**Stored data**
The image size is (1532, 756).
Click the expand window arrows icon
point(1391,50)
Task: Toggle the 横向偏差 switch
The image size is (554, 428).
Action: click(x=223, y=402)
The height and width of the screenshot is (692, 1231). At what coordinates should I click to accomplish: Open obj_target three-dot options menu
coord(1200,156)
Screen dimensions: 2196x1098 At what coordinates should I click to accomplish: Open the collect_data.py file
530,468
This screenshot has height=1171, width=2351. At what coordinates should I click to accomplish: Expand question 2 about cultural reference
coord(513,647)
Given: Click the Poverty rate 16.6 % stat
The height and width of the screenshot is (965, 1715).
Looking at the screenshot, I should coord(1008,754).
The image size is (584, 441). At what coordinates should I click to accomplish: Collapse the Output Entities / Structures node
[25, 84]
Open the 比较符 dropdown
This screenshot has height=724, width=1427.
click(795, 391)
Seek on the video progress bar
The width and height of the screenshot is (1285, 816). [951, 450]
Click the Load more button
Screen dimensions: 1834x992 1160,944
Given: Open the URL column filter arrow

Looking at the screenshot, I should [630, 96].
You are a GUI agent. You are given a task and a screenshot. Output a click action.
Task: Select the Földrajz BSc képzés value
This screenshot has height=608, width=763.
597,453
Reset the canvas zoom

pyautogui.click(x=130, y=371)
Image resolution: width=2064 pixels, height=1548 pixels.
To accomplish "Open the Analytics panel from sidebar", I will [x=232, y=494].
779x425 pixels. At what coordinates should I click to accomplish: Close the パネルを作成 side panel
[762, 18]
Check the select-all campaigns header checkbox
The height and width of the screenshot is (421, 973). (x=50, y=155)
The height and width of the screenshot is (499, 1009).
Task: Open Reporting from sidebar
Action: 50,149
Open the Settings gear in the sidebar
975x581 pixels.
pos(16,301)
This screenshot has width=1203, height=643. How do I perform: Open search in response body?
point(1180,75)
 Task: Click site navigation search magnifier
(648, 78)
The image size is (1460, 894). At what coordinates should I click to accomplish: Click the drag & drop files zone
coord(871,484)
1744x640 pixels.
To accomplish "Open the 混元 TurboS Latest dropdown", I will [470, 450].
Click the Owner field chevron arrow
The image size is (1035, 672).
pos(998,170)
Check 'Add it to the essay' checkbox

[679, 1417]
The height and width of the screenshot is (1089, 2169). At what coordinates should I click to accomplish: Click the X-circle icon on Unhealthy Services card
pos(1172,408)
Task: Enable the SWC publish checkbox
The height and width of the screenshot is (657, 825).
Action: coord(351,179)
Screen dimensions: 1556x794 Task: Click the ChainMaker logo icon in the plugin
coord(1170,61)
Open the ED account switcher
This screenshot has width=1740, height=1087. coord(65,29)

**About this exercise**
Beginning with the line that holds "Check 'Add it to the essay' checkbox", copy the entries exactly to their last line, and leave out every earlier line.

**Final answer**
Check 'Add it to the essay' checkbox

[679, 1417]
The height and width of the screenshot is (1089, 2169). At what coordinates should I click to accomplish: Click the X-circle icon on Unhealthy Services card
pos(1172,408)
Task: Enable the SWC publish checkbox
The height and width of the screenshot is (657, 825).
Action: coord(351,179)
Screen dimensions: 1556x794 Task: Click the ChainMaker logo icon in the plugin
coord(1170,61)
Open the ED account switcher
This screenshot has width=1740, height=1087. coord(65,29)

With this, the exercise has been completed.